Records from a collection
- - - - -

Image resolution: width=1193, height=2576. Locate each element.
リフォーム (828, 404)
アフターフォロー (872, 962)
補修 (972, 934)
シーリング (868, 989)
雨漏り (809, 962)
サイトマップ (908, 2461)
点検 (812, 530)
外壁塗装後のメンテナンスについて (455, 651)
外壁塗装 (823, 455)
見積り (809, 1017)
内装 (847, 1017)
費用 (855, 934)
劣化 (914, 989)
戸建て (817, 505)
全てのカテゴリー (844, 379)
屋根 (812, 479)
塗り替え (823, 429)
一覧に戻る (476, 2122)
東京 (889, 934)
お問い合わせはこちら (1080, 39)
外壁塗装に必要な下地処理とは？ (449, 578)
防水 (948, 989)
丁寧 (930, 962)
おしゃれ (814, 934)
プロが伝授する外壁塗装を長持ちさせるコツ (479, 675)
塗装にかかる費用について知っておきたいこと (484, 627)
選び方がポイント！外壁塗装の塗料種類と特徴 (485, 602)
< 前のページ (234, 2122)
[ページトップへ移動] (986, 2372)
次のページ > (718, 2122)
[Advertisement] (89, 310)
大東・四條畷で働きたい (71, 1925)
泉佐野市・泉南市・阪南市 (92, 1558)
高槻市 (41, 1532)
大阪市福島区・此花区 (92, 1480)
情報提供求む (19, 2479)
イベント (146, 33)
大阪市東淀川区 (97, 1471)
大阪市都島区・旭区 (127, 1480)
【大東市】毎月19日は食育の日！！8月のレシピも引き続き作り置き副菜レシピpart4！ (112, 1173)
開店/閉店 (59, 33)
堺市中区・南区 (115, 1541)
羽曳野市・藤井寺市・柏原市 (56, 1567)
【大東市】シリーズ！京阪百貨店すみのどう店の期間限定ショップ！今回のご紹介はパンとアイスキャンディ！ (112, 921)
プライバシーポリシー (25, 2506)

- - - - -

Task item =>
Beginning at the top of the data, extract each line through the line containing "内装 (847, 1017)" and return those lines exactly, with nothing added.

Written reply =>
Image resolution: width=1193, height=2576. Locate each element.
リフォーム (828, 404)
アフターフォロー (872, 962)
補修 (972, 934)
シーリング (868, 989)
雨漏り (809, 962)
サイトマップ (908, 2461)
点検 (812, 530)
外壁塗装後のメンテナンスについて (455, 651)
外壁塗装 (823, 455)
見積り (809, 1017)
内装 (847, 1017)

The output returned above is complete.